Bendungan Napun Gete adalah investasi infrastruktur berskala nasional dengan tujuan utama adalah kesejahteraan masyarakat (bonum commune). Demikian ditegaskan oleh Melkhias Markus Mekeng, anggota DPR RI sejak awal konsisten berjuang untuk mengatasi masalah ketersediaan air di Flores dan NTT. Tak bisa dipungkiri bahwa kehadiran Bendungan Napun Gete dan bendungan kainnya di NTT tidak lepas dari kepiawaian Mekeng melakukan lobby dan politik anggaran di Senayan.
Sejalan dengan penegasan tersebut, masyarakat tak boleh dibiarkan hanya menjadi penonton dalam proses arus masuk kapital sebagaimana terjadi di banyak tempat.
Kehadiran Bendungan Napun Gete dengan demikian membuka peluang sekaligus menantang Pemerintah, LSM, Gereja, dan pihak terkait lainnya untuk mulai merancang berbagai program pemberdayaan masyarakat, capacity building, penguataan kelembagaan, akses perbankan dan seterusnya.
Sekadar Ilustrasi
Suatu sore di pasir pantai Sikka, sambil menikmati kuah ikan kawa dan ditemani sebotol moke, seorang pensiunan guru dengan penuh semangat berceritera.

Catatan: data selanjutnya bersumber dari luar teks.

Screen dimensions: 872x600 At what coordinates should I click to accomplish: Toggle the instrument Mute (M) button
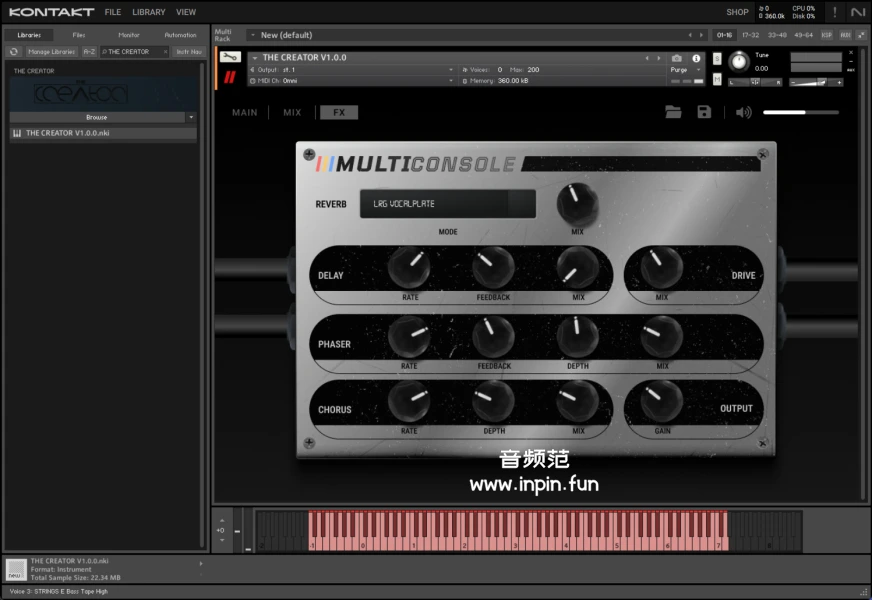pos(717,80)
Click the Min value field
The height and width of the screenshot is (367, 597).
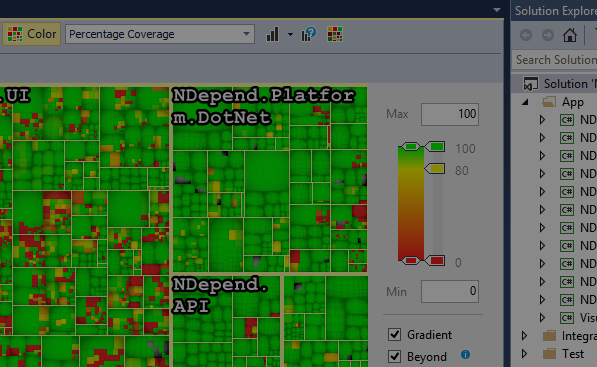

Katanya, di masa lalu ia pernah ditugaskan di wilayah Tana Ai. Di sana ia mengajar pelajaran membaca, menulis, agama, dan berhitung. Khusus untuk pelajaran berhitung, ia mengajarkan yang mudah saja. Menghitung angka misalnya cukup dari nol sampai sepuluh. Tidak usah lebih.
Sambil berseloroh, pensiunan guru itu menjelaskan bahwa ia sungguh-sungguh mengajar orang Tana Ai supaya mereka bisa mulai membaca dan menulis. Ia mengajar agama supaya orang Tana Ai bisa menjadi orang Katolik yang baik. Tetapi ia mengajarkan berhitung yang sederhana saja supaya orang Tana Ai tidak menjadi pintar tambah kurang kali bagi. Dengan demikian, setiap kali pulang libur ia bisa membawa banyak buah tangan seperti beras, jagung ubi, ayam, dan ternak lainnya yang dibeli dengan harga murah. Harganya hanya berkisar dari 1 sampai 10. Tidak lebih.
Ilustrasi di atas bukan karangan bebas. Bisa terjadi di mana saja, kapan saja, dan dialami siapa saja. Terutama ketika gagasan exploitation de l’homme par l’homme masih kuat merasuk alam pikir, sikap, dan tindakan manusia.